Sunday, August 1, 2010

Ego and a broken ankle

073110 ankle boot1

Attractive, isn’t it? Thursday at work I slipped on a paper that had dropped on the ground, my right leg sliding forward while my left leg and ankle twisted up behind me. (Thankful that I’m flexible and can do splits.) Yowza! It hurt something fierce so I just sat there on the ground for a few moments, making jokes with co-workers who had gathered, putting my arms up in the air with a brave “Ta-da!”

I thought it was just twisted and some ice and elevation would help. By the end of the day, it was still hurting pretty badly. Several co-workers offered to help me, but I kept saying “Thanks so much, it’ll be OK.” When I tried to walk, though, I realized I might need a little help. One friend helped me to the elevator so I wouldn’t have to take the stairs and another drove me to my car. “Are you sure you can drive?” “Oh, yeah, I’ll be OK.” “Call me if you feel you need to pull over and I’ll get you.” “Thanks! I’ll be OK.”

I have a manual transmission, a stick shift, a clutch. It was NOT OK. Every time I had to depress the clutch was like sending electric shocks of pain shooting through my ankle and leg. It actually felt crunchy. Stop-and-go traffic on the freeway didn’t help. “Turn green … turn green … turn green …” I said at every light after I got off the freeway.

**REQUIREMENT A:** In the ankle-injury post, what did the writer slip on at work?
**REQUIREMENT B:** Print the ankle-injury post from "I thought it" up to and including "off the freeway.".
**REQUIREMENT C:** Which terms does the ankle-injury post use to describe the kind of car the writer drives? List them all.

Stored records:
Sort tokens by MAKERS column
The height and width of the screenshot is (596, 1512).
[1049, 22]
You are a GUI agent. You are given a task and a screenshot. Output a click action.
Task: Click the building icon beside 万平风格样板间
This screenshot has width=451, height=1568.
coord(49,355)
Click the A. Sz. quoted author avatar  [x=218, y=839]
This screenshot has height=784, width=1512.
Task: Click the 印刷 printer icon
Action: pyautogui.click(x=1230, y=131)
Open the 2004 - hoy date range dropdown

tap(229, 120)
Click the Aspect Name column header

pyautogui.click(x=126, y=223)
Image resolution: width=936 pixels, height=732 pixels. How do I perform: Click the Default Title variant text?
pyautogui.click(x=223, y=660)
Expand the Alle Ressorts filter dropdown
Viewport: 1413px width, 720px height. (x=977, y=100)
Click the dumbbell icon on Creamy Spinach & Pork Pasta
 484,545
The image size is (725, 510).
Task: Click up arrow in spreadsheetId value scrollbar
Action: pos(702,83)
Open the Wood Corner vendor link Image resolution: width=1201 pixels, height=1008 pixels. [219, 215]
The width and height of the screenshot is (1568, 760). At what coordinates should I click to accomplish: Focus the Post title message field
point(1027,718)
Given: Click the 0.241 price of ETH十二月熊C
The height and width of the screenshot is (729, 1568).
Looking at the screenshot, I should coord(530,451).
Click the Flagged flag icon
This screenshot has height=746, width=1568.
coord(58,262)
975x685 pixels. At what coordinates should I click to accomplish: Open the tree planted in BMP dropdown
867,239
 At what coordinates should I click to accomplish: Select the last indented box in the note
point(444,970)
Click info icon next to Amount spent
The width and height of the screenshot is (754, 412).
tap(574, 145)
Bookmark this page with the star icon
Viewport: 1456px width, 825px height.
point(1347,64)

**TASK ANSWER A:** A paper that had dropped on the ground.

**TASK ANSWER B:**
I thought it was just twisted and some ice and elevation would help. By the end of the day, it was still hurting pretty badly. Several co-workers offered to help me, but I kept saying “Thanks so much, it’ll be OK.” When I tried to walk, though, I realized I might need a little help. One friend helped me to the elevator so I wouldn’t have to take the stairs and another drove me to my car. “Are you sure you can drive?” “Oh, yeah, I’ll be OK.” “Call me if you feel you need to pull over and I’ll get you.” “Thanks! I’ll be OK.”

I have a manual transmission, a stick shift, a clutch. It was NOT OK. Every time I had to depress the clutch was like sending electric shocks of pain shooting through my ankle and leg. It actually felt crunchy. Stop-and-go traffic on the freeway didn’t help. “Turn green … turn green … turn green …” I said at every light after I got off the freeway.

**TASK ANSWER C:** manual transmission; stick shift; clutch